M&Aを果たすと「人生ゴール」?
同調圧力を感じた、おかしな日本
――2018年には、水処理装置の栗田工業から3700万ドル(約40億円)の出資を受け、同社の傘下に入りました。日本人経営者による海外のスタートアップで、M&A(企業の合併・買収)を成功させた会社はまだまだ少ないです。売却したとき、率直にどのようなお気持ちでしたか。
以前、(東大発ヒト型ロボットスタートアップ)シャフトをグーグルに売却した経験があるので、さほど驚きはありませんでした。

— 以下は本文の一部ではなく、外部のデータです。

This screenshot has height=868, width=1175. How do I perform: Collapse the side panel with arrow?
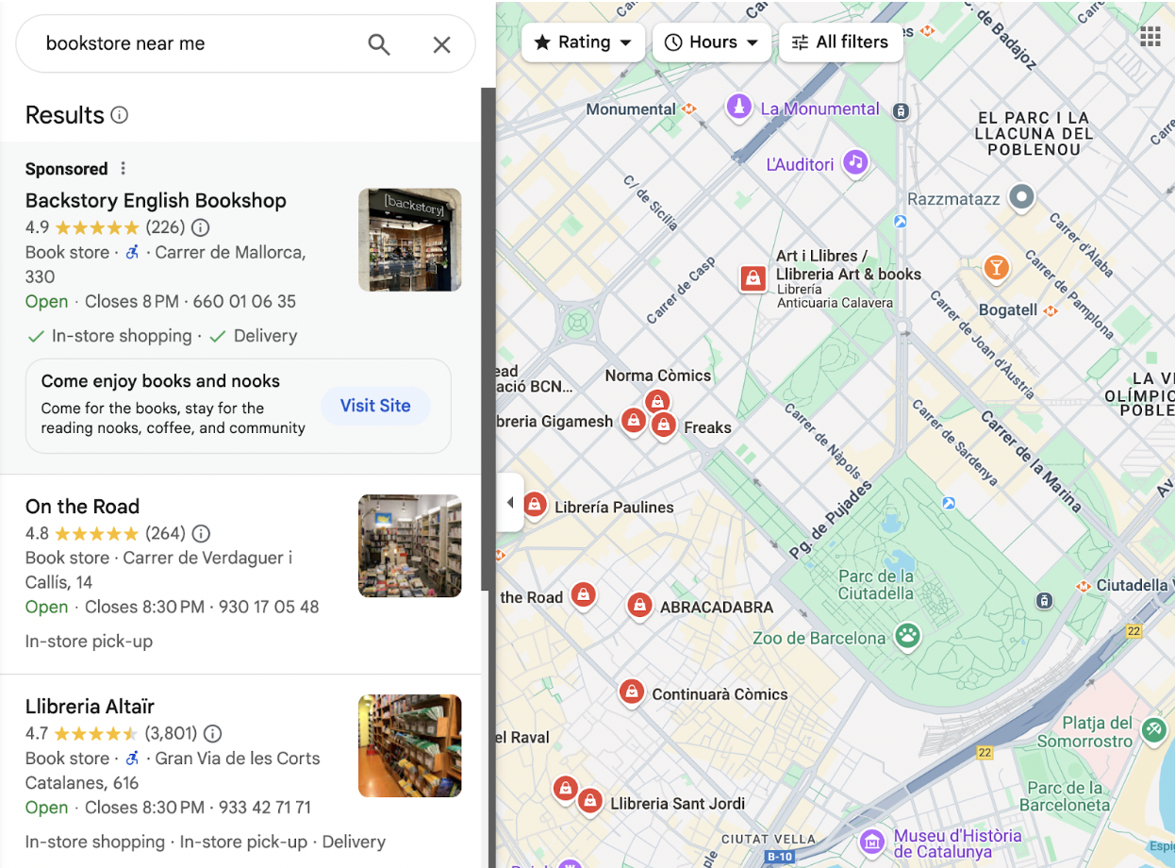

ただ、その際、本当に多くの友人・知人からお祝いのメッセージをいただきました。あまりにも、「おめでとう、おめでとう」と言われたので、3日間ぐらいボーッとしてしまいました。中には「これで終わったね、人生一段落だね」という方もいたほどです。
――達成感を感じていたのでしょうか。
いえ、実際は違和感といいますか、大きなギャップを感じていたのです。そもそも、資金調達の際、その手段としてM&Aや上場(新規株式公開)という選択肢(エグジット)があるに過ぎません。ですが、日本でスタートアップがエグジットすると、それが人生のゴールであるかのようにもてはやされます。
東証マザーズに上場すると、経営者が東京証券取引所で鐘を鳴らしますよね。あの「カーン」という鐘の音が「仕事人生、これで終わり」という印象を与えていてよくないと思います。皆が「これで終わり」というから、同質化の圧力といいますか、僕ですら「終わりなのかな」と感じてしまいました。

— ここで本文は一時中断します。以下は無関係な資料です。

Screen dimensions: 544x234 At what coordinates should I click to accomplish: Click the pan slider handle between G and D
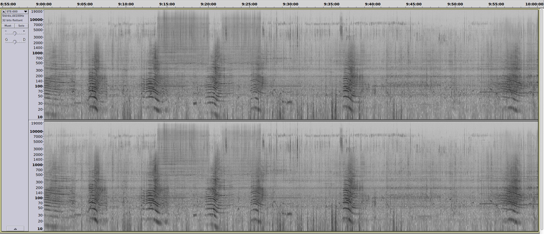15,42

ところが全然、終わっていない。おめでたくもない。むしろ、これからだと思い直しました。そこからギアを上げて、現在は攻めに攻めています。
もし、日本にいたら高級ワインを空けて気持ちよくなって終わっていたかもしれません。よかったのはシリコンバレーにいたことです。M&Aをした後も、日常生活がまったく変わりませんでした。